Text under study:
***

Whether you’re a psychotherapist, an educator or a parent, sooner or later you will be involved in the facilitation of growth through learning. The bad news is that most of us were educated in the 20th century, when education was largely modeled on the 19th century. The view of literacy then was narrower, standardized and often monolithic. The good news is that technology today can help us invigorate learning as never before, often by using the mechanics or design of video games and social media.
Before we press on, it is time to choose your own adventure! I encourage you to ask yourself and answer this question: Is education inevitably like a daily spoonful of cod liver oil? That is, do I believe that it is something that is routine, unavoidably unpleasant the people need to just suck it up and deal with?
If you answered yes, click here to stop reading this post and go to Mordor, where you can play a free MUD with other denizens of gloom and doom.
If you answered no, read on to find some examples of how simple game mechanics can revolutionize a curriculum.

***

Records provided:

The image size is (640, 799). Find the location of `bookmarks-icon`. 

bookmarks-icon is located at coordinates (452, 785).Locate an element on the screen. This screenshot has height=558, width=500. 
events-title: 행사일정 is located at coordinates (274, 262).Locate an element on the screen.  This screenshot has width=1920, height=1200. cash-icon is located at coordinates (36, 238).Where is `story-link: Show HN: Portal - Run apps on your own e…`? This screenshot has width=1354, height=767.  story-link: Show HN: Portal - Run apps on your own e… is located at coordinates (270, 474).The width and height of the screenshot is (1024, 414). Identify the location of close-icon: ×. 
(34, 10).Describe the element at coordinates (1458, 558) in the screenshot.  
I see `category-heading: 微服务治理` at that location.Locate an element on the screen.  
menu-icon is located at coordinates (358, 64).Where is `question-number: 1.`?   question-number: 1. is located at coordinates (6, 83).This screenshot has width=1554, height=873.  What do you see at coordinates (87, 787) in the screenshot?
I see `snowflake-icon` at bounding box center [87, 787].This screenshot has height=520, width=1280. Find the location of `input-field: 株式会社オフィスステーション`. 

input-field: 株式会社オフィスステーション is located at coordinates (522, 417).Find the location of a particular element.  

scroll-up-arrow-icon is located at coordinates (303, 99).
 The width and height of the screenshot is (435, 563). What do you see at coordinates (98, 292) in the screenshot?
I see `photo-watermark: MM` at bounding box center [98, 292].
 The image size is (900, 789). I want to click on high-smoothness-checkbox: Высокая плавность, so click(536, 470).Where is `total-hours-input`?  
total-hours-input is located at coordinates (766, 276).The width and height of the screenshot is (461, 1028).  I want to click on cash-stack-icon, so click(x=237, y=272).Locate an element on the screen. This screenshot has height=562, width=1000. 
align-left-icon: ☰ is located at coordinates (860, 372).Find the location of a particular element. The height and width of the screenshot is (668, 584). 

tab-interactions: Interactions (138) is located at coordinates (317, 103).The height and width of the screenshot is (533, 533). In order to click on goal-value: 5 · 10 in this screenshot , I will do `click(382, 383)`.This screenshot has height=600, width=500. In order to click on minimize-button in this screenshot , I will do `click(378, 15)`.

***

Exercise:
Can you repeat the post on learning and game mechanics, starting at "If you answered yes, click" and ending at "revolutionize a curriculum.", but swap "curriculum" for "lesson plan"?

Solution:
If you answered yes, click here to stop reading this post and go to Mordor, where you can play a free MUD with other denizens of gloom and doom.
If you answered no, read on to find some examples of how simple game mechanics can revolutionize a lesson plan.